Dataset excerpts:
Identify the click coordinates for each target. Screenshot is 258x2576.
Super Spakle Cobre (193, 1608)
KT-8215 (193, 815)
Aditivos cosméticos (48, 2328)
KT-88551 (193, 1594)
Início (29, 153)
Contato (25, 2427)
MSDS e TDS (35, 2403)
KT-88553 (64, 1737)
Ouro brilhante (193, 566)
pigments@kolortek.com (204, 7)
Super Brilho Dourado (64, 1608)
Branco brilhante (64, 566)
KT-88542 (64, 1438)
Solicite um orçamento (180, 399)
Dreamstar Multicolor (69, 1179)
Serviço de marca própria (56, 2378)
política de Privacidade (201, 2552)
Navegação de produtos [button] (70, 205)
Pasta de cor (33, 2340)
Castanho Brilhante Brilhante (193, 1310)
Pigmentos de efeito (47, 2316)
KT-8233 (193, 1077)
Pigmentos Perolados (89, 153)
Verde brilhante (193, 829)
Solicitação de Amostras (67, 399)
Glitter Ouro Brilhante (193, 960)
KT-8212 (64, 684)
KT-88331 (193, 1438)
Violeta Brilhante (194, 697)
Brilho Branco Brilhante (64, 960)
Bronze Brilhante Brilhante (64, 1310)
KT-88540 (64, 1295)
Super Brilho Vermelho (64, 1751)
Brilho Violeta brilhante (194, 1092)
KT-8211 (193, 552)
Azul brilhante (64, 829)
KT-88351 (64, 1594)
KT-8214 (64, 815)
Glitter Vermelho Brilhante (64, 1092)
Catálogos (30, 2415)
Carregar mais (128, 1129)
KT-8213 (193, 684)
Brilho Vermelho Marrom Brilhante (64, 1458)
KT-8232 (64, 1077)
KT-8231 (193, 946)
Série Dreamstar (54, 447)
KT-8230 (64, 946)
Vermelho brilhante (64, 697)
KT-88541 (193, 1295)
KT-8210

What the task asks:
From the data above, return every line from the line that has "Início (29, 153)" up to and including the line that has "KT-88540 (64, 1295)", exactly.

Answer space:
Início (29, 153)
Contato (25, 2427)
MSDS e TDS (35, 2403)
KT-88553 (64, 1737)
Ouro brilhante (193, 566)
pigments@kolortek.com (204, 7)
Super Brilho Dourado (64, 1608)
Branco brilhante (64, 566)
KT-88542 (64, 1438)
Solicite um orçamento (180, 399)
Dreamstar Multicolor (69, 1179)
Serviço de marca própria (56, 2378)
política de Privacidade (201, 2552)
Navegação de produtos [button] (70, 205)
Pasta de cor (33, 2340)
Castanho Brilhante Brilhante (193, 1310)
Pigmentos de efeito (47, 2316)
KT-8233 (193, 1077)
Pigmentos Perolados (89, 153)
Verde brilhante (193, 829)
Solicitação de Amostras (67, 399)
Glitter Ouro Brilhante (193, 960)
KT-8212 (64, 684)
KT-88331 (193, 1438)
Violeta Brilhante (194, 697)
Brilho Branco Brilhante (64, 960)
Bronze Brilhante Brilhante (64, 1310)
KT-88540 (64, 1295)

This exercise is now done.